JAKARTA, KOMPAS.com - Komisi Pemberantasan Korupsi (KPK) terus mendalami peran PT Blueray sebagai forwarder atau jasa perantara terkait kasus suap importasi barang di Direktorat Jenderal Bea dan Cukai (DJBC).
Tak hanya itu, KPK juga akan mendalami para importir yang menggunakan jasa PT Blueray.
“Tentunya kita juga akan sampai ke sana, kita akan cek siapa saja importirnya yang memang nanti forwardernya ke PT BR. Dan tentunya kita juga akan cek apa saja barangnya dan lain-lainnya,” kata Pelaksana Tugas (Plt) Deputi Penindakan dan Eksekusi KPK, Asep Guntur Rahayu di Gedung Merah Putih, Jakarta, Senin (9/2/2026).

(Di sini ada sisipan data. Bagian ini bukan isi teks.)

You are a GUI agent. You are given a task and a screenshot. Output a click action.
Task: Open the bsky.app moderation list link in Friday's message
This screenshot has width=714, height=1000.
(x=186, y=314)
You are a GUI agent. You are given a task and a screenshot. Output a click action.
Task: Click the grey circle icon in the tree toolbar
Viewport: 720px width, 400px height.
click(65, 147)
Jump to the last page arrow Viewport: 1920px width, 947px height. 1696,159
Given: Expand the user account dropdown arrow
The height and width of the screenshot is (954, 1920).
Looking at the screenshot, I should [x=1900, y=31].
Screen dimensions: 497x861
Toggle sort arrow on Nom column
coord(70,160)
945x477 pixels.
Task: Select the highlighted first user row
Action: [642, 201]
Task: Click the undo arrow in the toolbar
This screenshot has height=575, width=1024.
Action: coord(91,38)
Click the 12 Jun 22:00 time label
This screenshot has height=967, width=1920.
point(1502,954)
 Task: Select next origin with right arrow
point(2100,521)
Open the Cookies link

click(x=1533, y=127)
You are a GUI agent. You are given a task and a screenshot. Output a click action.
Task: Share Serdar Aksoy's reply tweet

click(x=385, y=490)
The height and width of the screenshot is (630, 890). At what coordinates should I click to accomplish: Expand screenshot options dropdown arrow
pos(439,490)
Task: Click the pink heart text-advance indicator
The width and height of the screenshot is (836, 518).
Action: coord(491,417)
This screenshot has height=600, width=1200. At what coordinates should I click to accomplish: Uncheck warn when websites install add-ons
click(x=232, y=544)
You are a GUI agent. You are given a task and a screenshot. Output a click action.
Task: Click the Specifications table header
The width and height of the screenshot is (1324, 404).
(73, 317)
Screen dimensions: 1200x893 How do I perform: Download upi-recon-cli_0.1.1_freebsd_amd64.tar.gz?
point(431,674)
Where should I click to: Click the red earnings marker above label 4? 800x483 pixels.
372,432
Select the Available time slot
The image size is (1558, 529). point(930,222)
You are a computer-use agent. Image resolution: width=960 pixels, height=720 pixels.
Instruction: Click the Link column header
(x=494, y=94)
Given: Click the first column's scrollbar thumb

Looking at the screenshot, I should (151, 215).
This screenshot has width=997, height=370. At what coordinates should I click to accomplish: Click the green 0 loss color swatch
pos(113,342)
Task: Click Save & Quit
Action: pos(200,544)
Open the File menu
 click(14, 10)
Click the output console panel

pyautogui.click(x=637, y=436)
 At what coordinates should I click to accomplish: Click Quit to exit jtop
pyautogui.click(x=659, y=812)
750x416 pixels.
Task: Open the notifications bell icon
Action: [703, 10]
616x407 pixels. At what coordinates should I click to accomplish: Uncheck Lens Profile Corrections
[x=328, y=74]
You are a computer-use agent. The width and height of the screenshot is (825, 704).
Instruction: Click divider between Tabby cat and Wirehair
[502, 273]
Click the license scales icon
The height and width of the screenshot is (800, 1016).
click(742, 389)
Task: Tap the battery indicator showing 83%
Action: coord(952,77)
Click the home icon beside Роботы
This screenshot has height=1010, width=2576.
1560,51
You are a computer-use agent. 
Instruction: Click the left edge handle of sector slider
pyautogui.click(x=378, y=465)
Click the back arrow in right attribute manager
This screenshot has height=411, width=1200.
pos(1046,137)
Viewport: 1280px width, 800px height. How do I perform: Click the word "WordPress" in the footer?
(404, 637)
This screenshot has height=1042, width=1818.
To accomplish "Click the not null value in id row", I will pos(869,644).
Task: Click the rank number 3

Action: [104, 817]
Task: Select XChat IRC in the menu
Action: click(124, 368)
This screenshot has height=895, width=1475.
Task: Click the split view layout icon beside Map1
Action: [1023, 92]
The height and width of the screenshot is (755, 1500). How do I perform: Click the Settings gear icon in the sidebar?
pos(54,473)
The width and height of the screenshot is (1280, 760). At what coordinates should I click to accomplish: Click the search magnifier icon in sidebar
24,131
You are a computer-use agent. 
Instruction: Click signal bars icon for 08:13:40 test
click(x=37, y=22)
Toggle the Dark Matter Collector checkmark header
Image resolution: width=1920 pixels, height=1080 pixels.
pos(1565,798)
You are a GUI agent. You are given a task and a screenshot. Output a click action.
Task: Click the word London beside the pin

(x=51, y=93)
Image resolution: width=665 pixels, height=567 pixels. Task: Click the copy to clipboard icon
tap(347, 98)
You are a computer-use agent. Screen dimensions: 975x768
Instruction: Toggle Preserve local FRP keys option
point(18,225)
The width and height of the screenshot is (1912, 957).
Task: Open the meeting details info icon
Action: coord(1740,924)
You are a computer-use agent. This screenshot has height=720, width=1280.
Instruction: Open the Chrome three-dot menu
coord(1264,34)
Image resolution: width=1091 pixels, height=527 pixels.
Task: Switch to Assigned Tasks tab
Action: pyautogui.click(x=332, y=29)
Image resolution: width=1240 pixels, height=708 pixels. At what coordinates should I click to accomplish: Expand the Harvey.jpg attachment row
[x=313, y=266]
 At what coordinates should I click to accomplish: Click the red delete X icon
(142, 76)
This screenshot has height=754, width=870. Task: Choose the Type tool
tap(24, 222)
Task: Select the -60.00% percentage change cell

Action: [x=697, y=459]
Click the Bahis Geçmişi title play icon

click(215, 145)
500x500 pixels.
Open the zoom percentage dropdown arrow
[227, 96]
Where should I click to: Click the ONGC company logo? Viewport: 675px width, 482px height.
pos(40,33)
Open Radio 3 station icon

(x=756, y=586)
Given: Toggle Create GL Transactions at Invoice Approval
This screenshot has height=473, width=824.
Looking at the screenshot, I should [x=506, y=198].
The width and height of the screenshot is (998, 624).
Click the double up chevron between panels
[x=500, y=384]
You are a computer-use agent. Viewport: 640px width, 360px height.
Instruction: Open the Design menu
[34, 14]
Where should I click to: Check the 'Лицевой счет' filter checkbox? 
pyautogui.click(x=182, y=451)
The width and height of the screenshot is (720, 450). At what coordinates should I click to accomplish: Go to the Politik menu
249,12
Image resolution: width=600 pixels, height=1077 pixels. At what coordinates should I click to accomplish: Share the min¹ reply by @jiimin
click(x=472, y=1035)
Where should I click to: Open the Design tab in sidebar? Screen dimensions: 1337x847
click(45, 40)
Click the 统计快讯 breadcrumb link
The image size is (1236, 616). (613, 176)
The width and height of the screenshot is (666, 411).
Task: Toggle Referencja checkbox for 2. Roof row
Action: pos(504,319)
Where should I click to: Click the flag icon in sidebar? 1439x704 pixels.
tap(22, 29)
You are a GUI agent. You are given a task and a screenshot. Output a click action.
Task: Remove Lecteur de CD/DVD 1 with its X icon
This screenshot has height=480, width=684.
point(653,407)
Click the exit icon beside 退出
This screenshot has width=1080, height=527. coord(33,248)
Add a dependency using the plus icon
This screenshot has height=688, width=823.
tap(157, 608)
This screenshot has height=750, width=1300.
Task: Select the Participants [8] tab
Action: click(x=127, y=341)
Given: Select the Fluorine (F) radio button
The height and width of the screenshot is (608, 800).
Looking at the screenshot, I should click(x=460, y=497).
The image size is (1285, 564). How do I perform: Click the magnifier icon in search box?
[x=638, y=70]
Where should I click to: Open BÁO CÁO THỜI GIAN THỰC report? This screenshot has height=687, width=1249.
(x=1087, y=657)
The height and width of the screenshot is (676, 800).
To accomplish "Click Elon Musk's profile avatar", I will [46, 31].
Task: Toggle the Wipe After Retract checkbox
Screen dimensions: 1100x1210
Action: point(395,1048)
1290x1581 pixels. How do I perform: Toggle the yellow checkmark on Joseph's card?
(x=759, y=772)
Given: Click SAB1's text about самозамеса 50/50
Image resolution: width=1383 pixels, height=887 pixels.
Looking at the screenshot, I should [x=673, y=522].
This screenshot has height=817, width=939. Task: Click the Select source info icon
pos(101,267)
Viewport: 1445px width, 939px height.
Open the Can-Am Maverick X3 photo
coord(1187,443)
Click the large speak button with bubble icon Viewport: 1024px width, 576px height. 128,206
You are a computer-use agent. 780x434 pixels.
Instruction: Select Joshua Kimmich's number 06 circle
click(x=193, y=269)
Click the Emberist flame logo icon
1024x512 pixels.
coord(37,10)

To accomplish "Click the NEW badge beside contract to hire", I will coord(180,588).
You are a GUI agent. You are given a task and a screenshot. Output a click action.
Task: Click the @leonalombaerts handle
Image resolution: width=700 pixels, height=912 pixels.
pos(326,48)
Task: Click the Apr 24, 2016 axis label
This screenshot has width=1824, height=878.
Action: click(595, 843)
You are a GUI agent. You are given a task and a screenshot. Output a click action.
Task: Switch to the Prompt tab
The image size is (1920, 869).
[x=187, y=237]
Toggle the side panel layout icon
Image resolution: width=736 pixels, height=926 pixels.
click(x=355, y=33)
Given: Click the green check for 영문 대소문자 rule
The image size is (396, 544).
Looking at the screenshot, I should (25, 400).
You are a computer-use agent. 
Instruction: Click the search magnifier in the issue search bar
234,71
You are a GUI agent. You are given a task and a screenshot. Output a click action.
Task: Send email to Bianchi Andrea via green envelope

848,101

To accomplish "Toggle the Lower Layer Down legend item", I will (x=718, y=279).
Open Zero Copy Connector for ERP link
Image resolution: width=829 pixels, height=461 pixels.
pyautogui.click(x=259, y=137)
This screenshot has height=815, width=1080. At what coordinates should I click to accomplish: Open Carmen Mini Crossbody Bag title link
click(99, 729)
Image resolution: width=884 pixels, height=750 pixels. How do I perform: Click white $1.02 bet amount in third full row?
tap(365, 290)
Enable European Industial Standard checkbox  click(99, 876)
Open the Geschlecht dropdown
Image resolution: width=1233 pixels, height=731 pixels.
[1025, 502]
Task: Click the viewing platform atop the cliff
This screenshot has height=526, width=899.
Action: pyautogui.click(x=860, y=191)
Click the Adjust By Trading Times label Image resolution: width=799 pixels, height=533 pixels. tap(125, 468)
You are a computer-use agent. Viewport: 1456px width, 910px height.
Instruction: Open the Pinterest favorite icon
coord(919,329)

Asep mengatakan, hingga saat ini, KPK baru mengantongi fakta bahwa PT Blueray sebagai forwarder atau jasa perantara untuk memasukkan barang-barang KW tanpa pemeriksaan resmi dari DJBC.
Baca juga: KPK Usut Aktivitas Bos PT Blueray Selama Kabur, Duga Sembunyikan Barang Bukti
“Sampai hari ini mungkin sudah 4x24 jam, yang baru kita ketahui bahwa PT BR ini adalah forwarder, hanya sebatas itu. Karena teman-teman sekarang sedang ada di lapangan, sedang memperdalamnya,” ujarnya.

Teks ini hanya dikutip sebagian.